Novelado

25º En la cima de un monte

Ahora sí me encontraba libre, también interiormente, porque me sabía amado y perdonado. Era una sensación maravillosa, que me acompañó durante toda la ascensión. Me daban ganas de abrazar a las personas que me estaban acompañando, me reía sólo, sin motivo aparente, a pesar de la dureza de la subida. Durante mi vida conocí las experiencias de fuertes sensaciones de éxtasis provocadas por las drogas. Pero esta sensación intensa de felicidad a diferencia de aquellas estaba firmemente asentada en la realidad, en la lucidez de mi mirada interior, en una serena sensación de paz. En esta exaltación de felicidad desbordante, al coronar por fin el alto del Cebreiro no pude hacer otra cosa que apartarme lejos donde no me pudiera ver nadie, romper a correr por la cima de los montes, con el mundo bajo mis pies, hasta que finalmente caí sobre la yerba alta y dorada del final del estío, y allí permanecí por un largo tiempo, tendido, mirando al cielo azul y brillante.
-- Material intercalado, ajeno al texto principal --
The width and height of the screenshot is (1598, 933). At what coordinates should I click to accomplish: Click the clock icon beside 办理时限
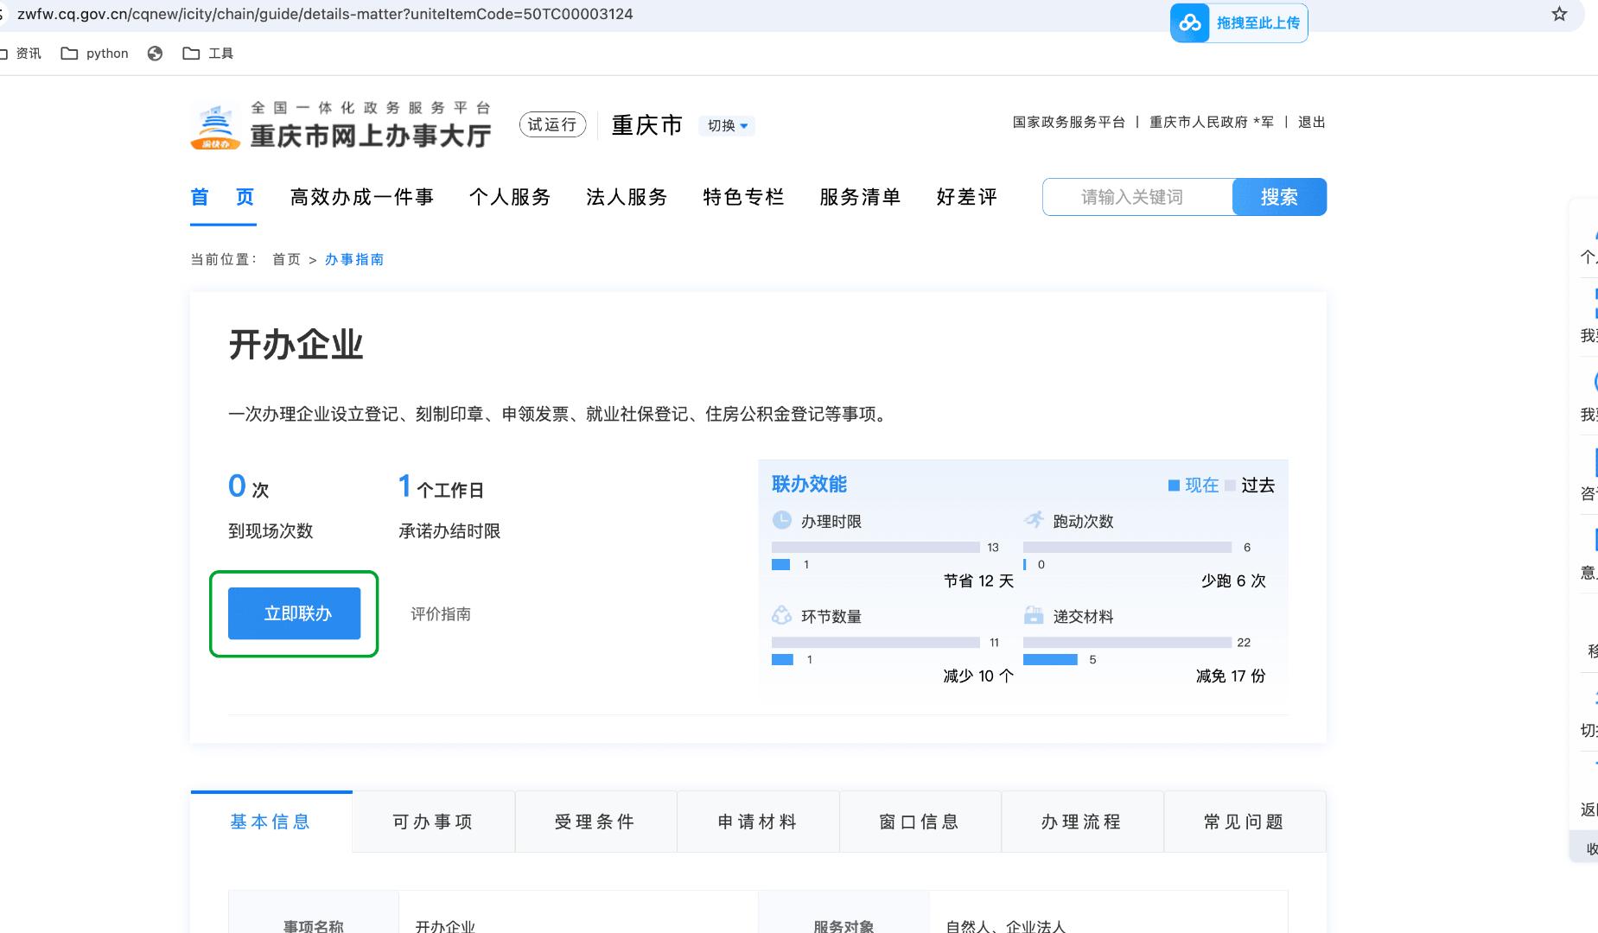(780, 521)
Por la tarde me fui un rato antes a la iglesia. Allí, con un poco de dinero ahorrado del que teníamos para los pequeños gastos, dejé una ofrenda y encendí varias velas: una por David, otra por mi padre, y otra por mí mismo. Después me senté en la nave lateral, enfrente del relicario donde se conservan las especies del milagro eucarístico. Viví con intensidad y emoción la celebración. Por mi propia situación, pero también por el clima que se había creado dentro del grupo a lo largo de tantos días. Se unieron a nosotros muchos peregrinos, entre ellos estaban también Elena y Leo. Había mucho que celebrar esa tarde. Después de tanto tiempo sin participar en la iglesia, me encontraba como de regreso en casa, y en compañía de muchos hermanos. Me sabía aceptado, partícipe de algo más grande, abrazado por una tangente invisible capaz de mover el mundo.

Después de cenar todos juntos en una taberna de la preciosa aldea, y de que la gente se retirara a los albergues para descansar, subí hasta la cruz de los peregrinos, donde cientos y cientos de personas acuden para rezar, sacarse fotos, dejar un recuerdo personal de su paso por allí o una foto de un ser querido. Allí acudí a dejar una gorra que me había acompañado desde el primer día, allá en los Pirineos. Por su interior había escrito el nombre de David, con dos fechas, la fatídica en que él había pasado de este mundo para Dios y yo había muerto, y la de hoy, en que yo nazco de nuevo. Esta mañana había recibido nuevas luces del Evangelio: “a quién mucho ama, mucho se le perdona”. Podía hacer algo todavía por David, intentaría con todas mis fuerzas amar, por él y por mí mismo. Ahora tenía un gran motivo para luchar, con el amor renacido dentro de mí vencería todos mis miedos. Me senté al pie de la cruz, al pie del signo por el que Dios, con un prodigioso golpe de amor, es capaz de revertir las huellas del odio en el mundo. Miré hacia lo lejos, hacia Compostela, para contemplar como, lentamente, se apagaban los últimos resplandores del día sobre el horizonte.